How Surprise Billing Can Affect Plan Sponsors

August 8, 2022
Red EMERGENCY sign over a hospital entrance

When the Consolidated Appropriations Act (CAA) of 2021 was enacted on December 27, 2020, it included several provisions designed to increase health plan transparency relating to costs and coverage. With the issuance of the Transparency in Coverage final rule on January 11, 2021, additional price, transparency, and disclosure requirements went into effect. These new requirements impose added administrative and compliance burdens on plan sponsors and potentially, increased costs. To ensure compliance and avoid unnecessary expenses, plan sponsors are urged to work closely with their carriers, plan administrators and any other third parties involved in their health plans. One aspect of the new provisions which requires their detailed attention are “surprise” medical bills.

Surprise Medical Bills

One of the key elements of the CAA is The No Surprises Act, which mandates uniform protection applicable nationwide for the following medical services:

  • Out-of-network emergency facility and professional services, including post-stabilization care at out-of-network facilities up to the point when the patient can be transferred to another facility,
  • Out-of-network services provided by or ordered by an in-network facility with the exception of a provider following the requirements of the notice and consent provision in the CAA, and
  • Air ambulance transports (both emergency and nonemergency), but not ground ambulance services.

Under the CAA, plan participants cannot pay more than the in-network cost-sharing amount for covered services in the aforementioned categories. Further, the amounts paid by the participant must be applied toward his/her in-network annual deductible and in-network annual out-of-pocket maximum. To calculate a plan participant’s cost-sharing amount, the “recognized amount” stated in the CAA legislation (i.e., the amount specified by state law when a law exists, the “qualifying payment amount” as defined by CAA, and the amount indicated in a state’s individual “All-Payer Model Agreement,” if one exists) must be used. There are other criteria relating to this surprise billing provision which also must be followed.

Cost Implications for Plan Sponsors

The No Surprises Act, which protects plan participants, increases costs for self-funded plans by requiring plan sponsors to cover amounts previously not covered by plan participants’ cost sharing.
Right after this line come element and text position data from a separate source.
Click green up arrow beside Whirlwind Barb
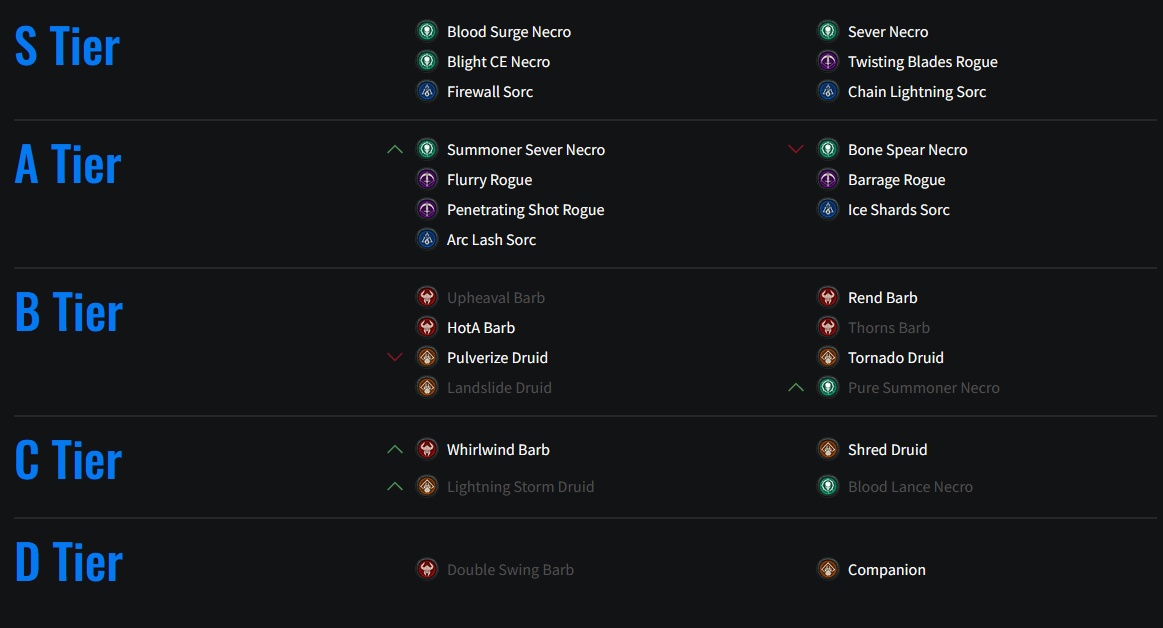Screen dimensions: 1163x628 [x=395, y=449]
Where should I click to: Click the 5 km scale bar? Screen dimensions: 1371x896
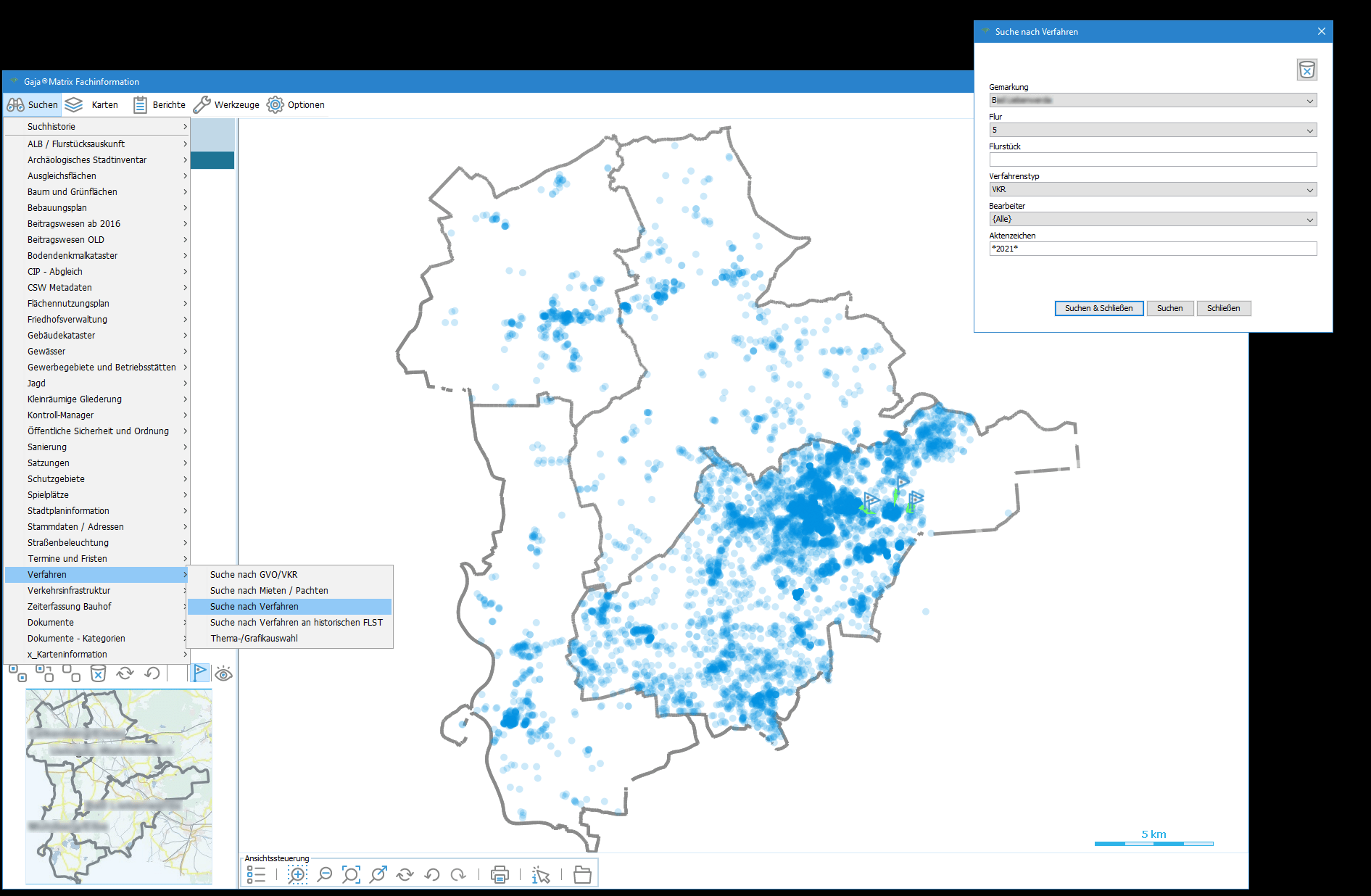[x=1153, y=843]
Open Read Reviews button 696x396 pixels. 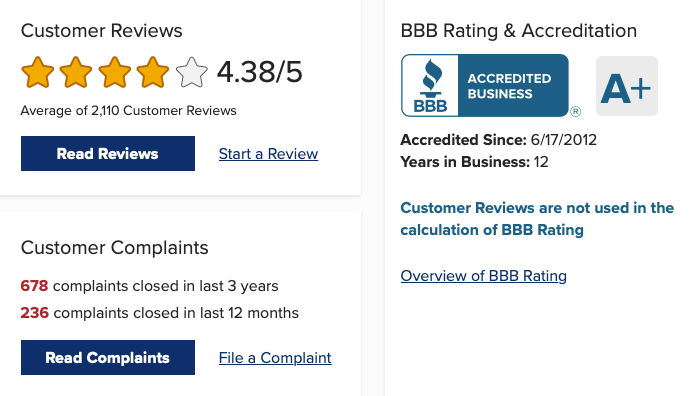click(108, 154)
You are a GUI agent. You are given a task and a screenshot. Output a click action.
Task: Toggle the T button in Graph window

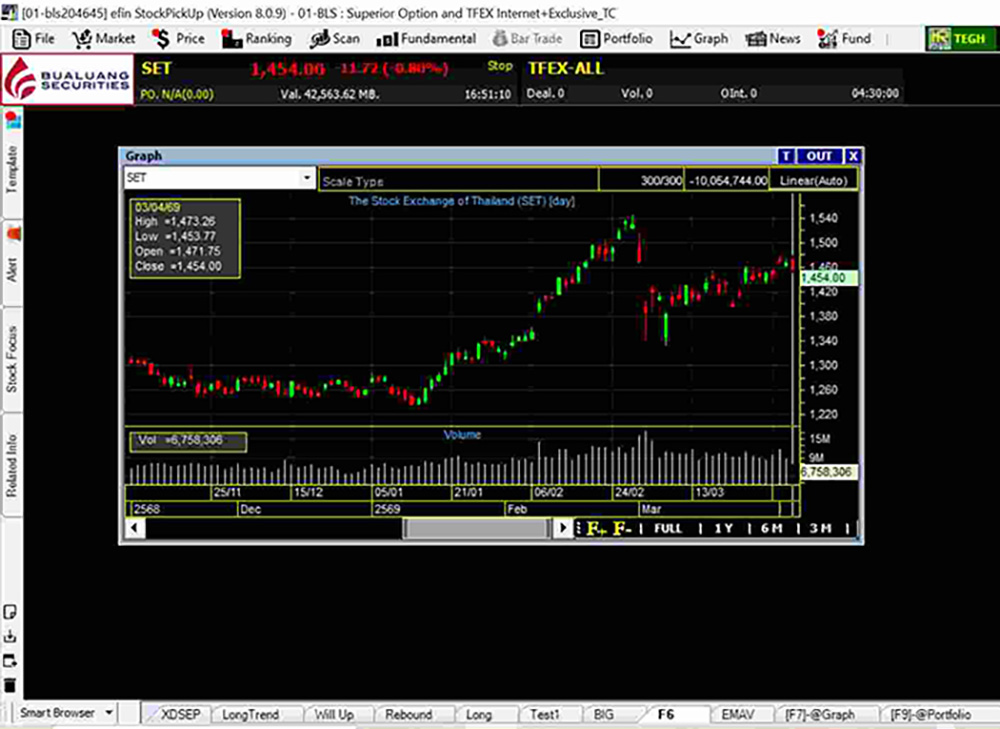point(787,156)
In the past, there was a cap on plan sponsor liability set at the defined out-of-network permitted amount minus a participant’s cost sharing for out-of-network benefits.

Plan sponsors can mitigate this new development by appealing to a healthcare provider/facility or using an independent dispute resolution process. This process can be initiated within 30 days of an initial payment or notice of a payment being declined, assuming that the out-of-network provider/facility and plan sponsor could not negotiate a payment amount. Given the potential ramifications for plan sponsors, it is important that they become familiar with the comprehensive requirements under the CAA (there are many more to understand) and The No Surprises Act to avoid incurring additional costs.